Senegal Dakar 2009 | Bâtiment de l'Assemblée nationale

Concurrence gouvernement / Pastef

Le garde des Sceaux, Moussa Sarr, a vu ses quatre propositions rejetées par les députés du Pastef. Elles portaient sur ce qu’il estime être une rupture d’équilibre entre le président et l’Assemblée nationale, en faveur de cette dernière : « Cette révision touche à des questions constitutionnelles majeures et altère les équilibres de notre régime : rationalisation de la motion de censure, limitation du droit de dissolution, modalités de complétion de la Cour constitutionnelle, et articulation avec notre statut fondamental et nos engagements internationaux.
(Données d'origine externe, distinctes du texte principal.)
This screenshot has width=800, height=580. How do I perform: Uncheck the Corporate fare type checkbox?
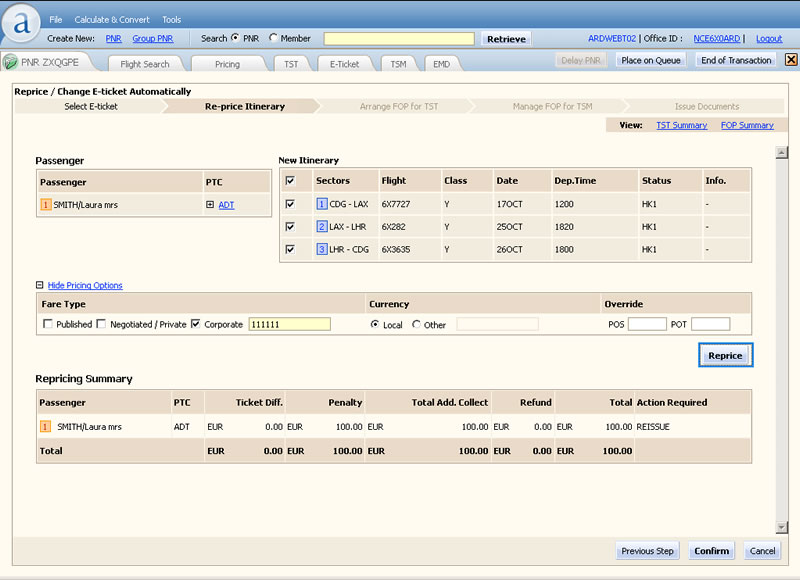pos(196,325)
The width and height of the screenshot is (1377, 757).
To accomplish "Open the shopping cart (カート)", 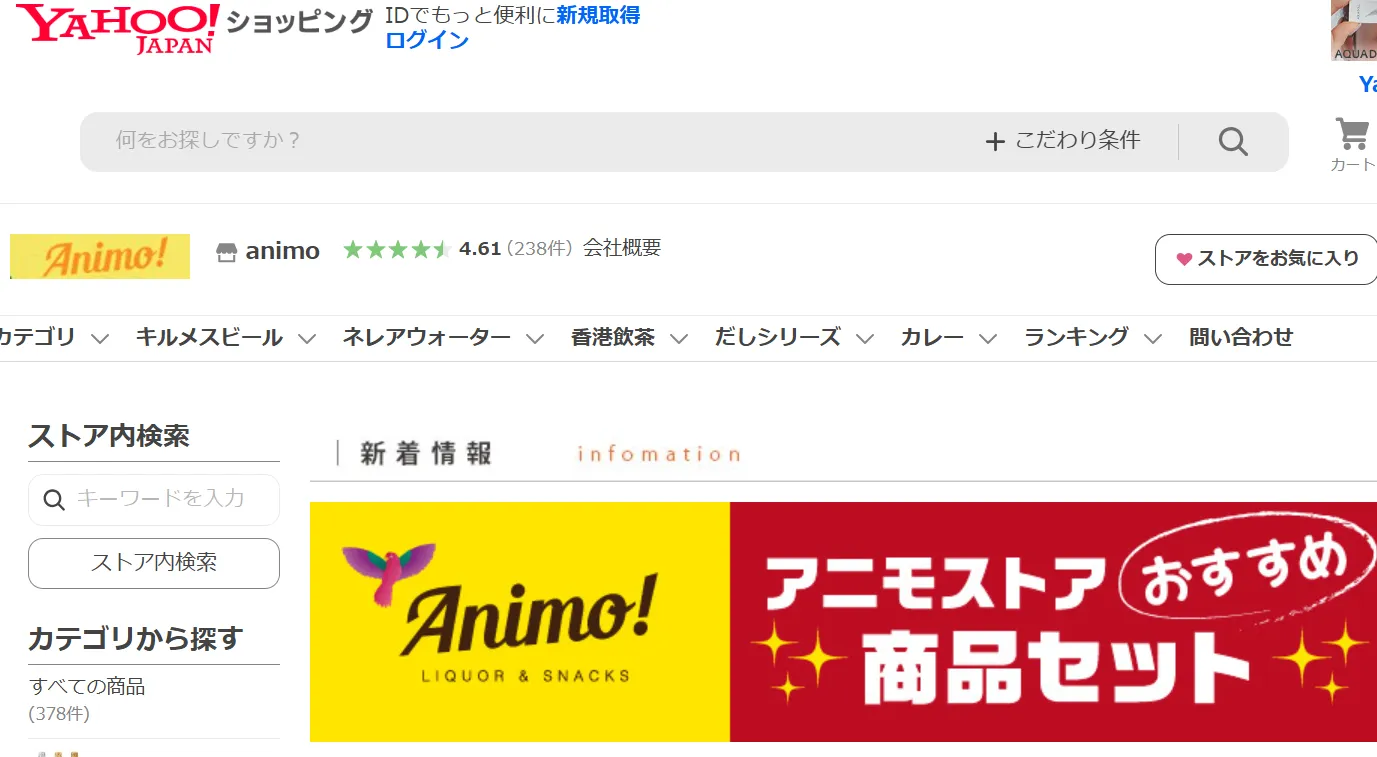I will 1352,140.
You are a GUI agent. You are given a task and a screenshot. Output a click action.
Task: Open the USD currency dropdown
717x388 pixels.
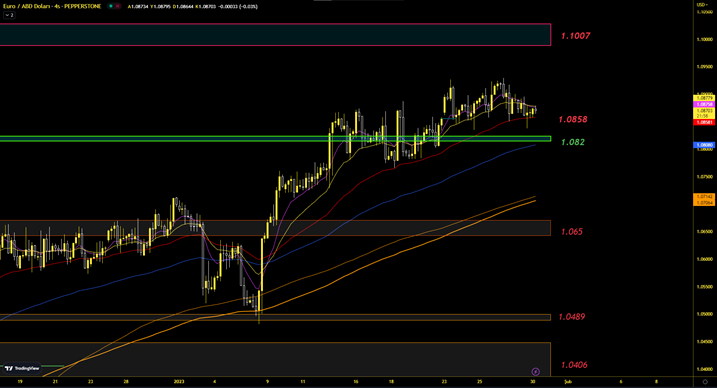coord(702,5)
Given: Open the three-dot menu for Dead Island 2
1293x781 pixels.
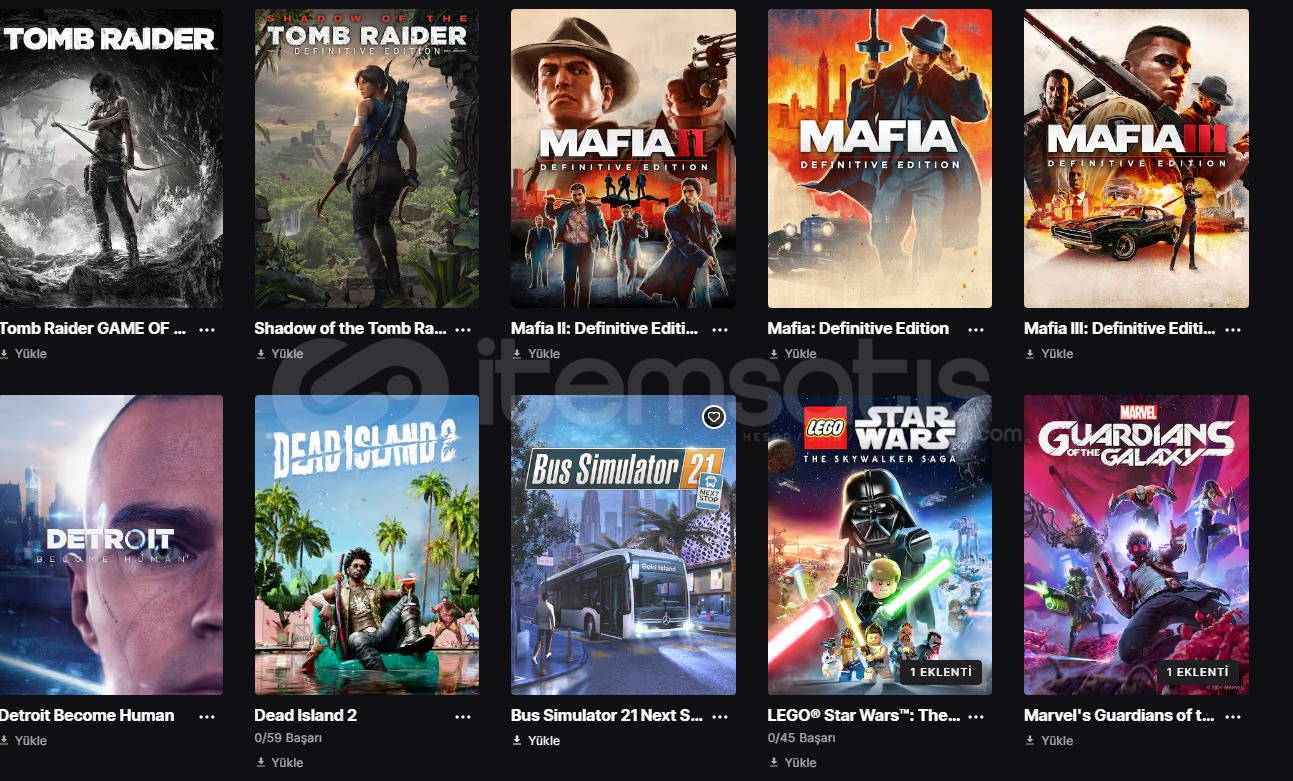Looking at the screenshot, I should 463,717.
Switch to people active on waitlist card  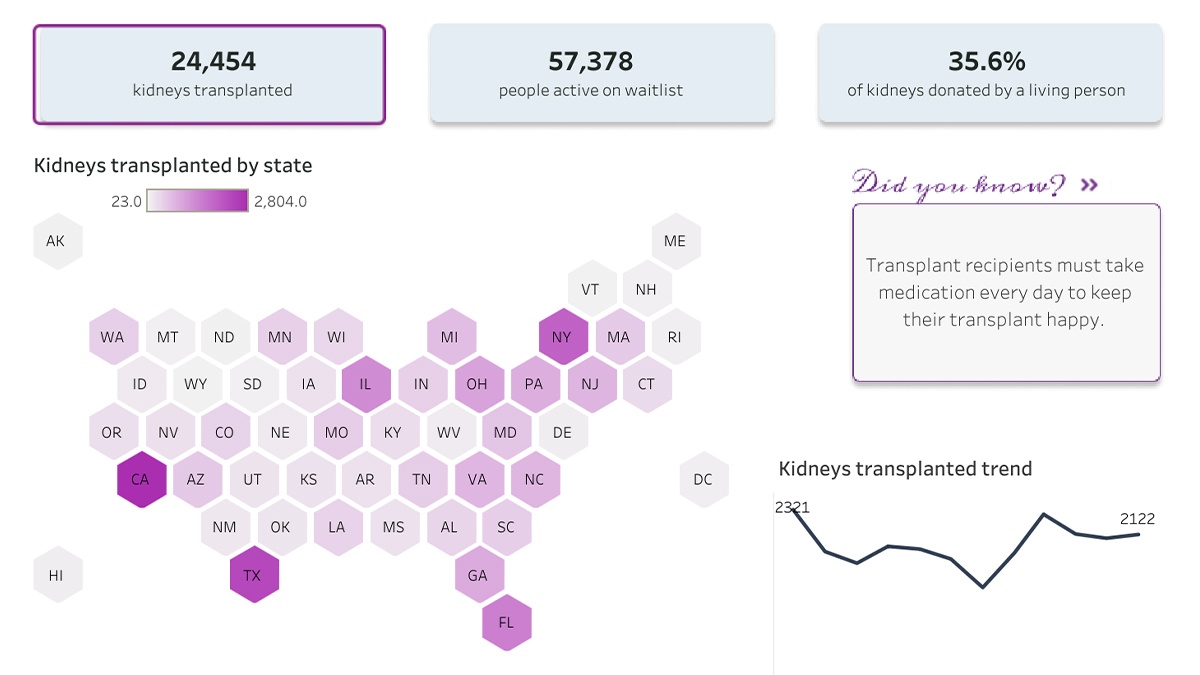tap(601, 74)
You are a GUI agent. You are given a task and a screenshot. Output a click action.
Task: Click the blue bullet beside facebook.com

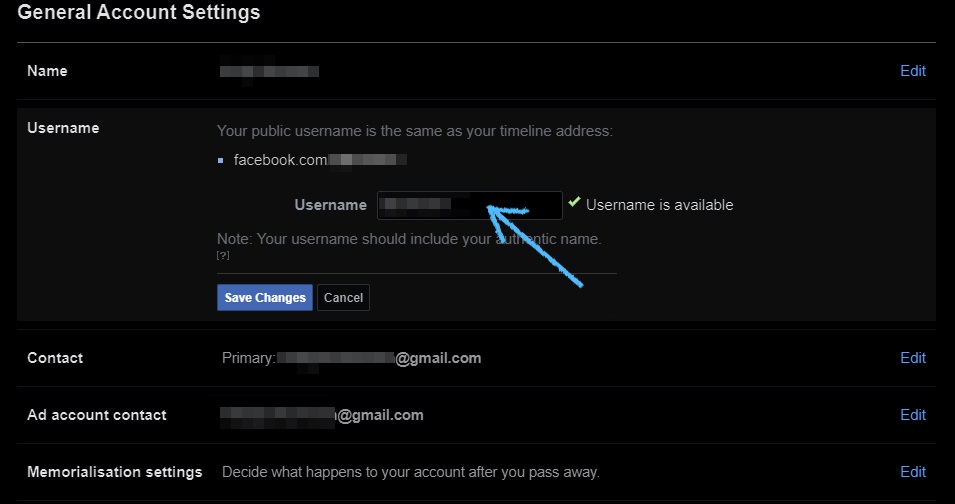[220, 161]
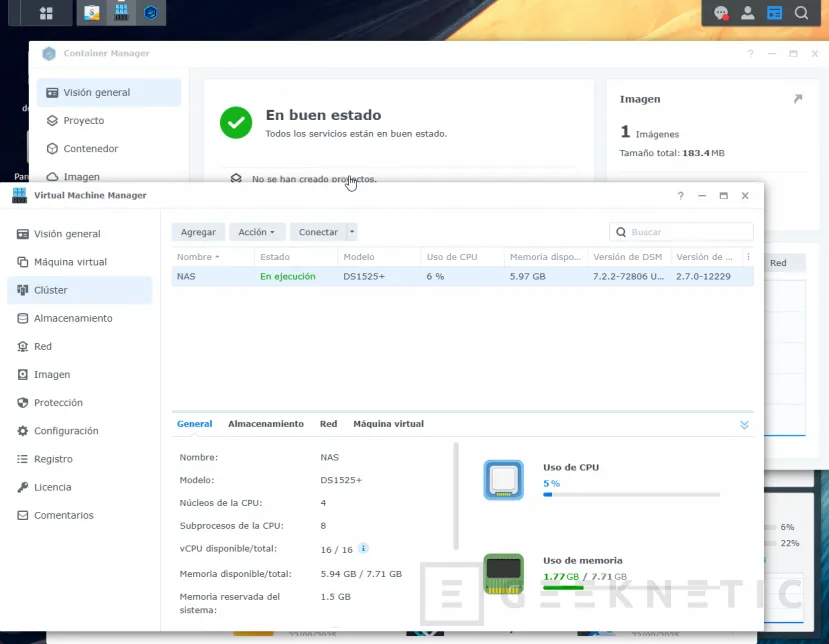Switch to the Máquina virtual details tab
Viewport: 829px width, 644px height.
click(388, 424)
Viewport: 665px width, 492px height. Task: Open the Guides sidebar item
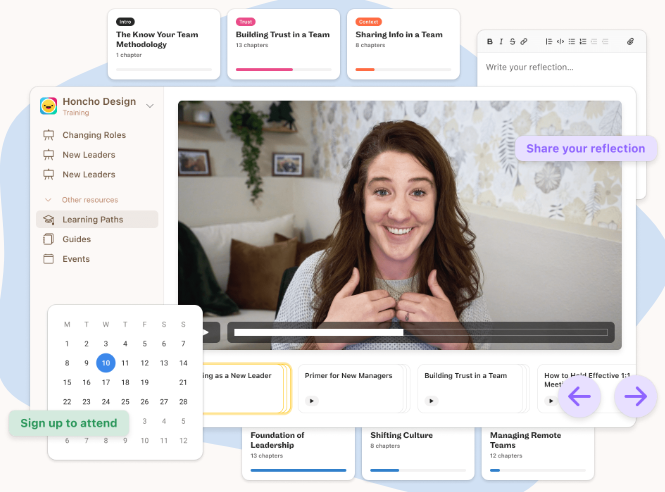(x=76, y=239)
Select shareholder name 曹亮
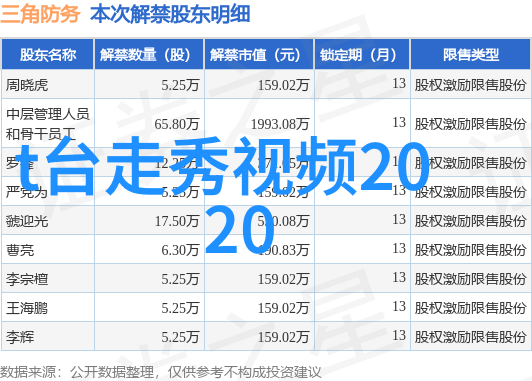This screenshot has height=381, width=532. [20, 250]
En effet, élargir la faculté de déposer une motion de censure à dix reprises durant une législature, tout en ne prévoyant qu’une seule dissolution pour le président de la République durant son mandat, revient à rompre l’équilibre institutionnel traditionnel. »

Dissensions entre les camps Diomaye Faye et Sonko

Parmi les points de désaccord entre le Pastef et le président Bassirou Diomaye Faye figure l’obligation de déclaration de patrimoine, en début et fin de mandat. Ousmane Sonko estime que cette divergence ne devrait pas exister. Le président de l’Assemblée nationale rappelle les engagements pris : « Le président de la République a repris le texte en ne gardant que ce qui l’arrange. La Constitution n’appartient pas à Bassirou Diomaye Faye. Venir dire : ‘non, je ne ferai plus de déclaration de patrimoine à la fin’, ‘non, je veux être président de parti’, alors que ce sont des engagements pris lors d’un dialogue politique, portés par le parti… Depuis plus de dix ans, nous menons ce combat ensemble. Au nom de quoi une seule personne peut se donner le droit de faire le tri et de ne garder que ce qui l’arrange ? »

Ousmane Sonko a demandé au président Bassirou Diomaye Faye de promulguer la loi. De son côté, le chef de l’État souhaite soumettre le texte à un référendum.

Cette réforme a provoqué des manifestations de l’opposition et de la société civile, ce lundi matin, non loin de l’Assemblée nationale.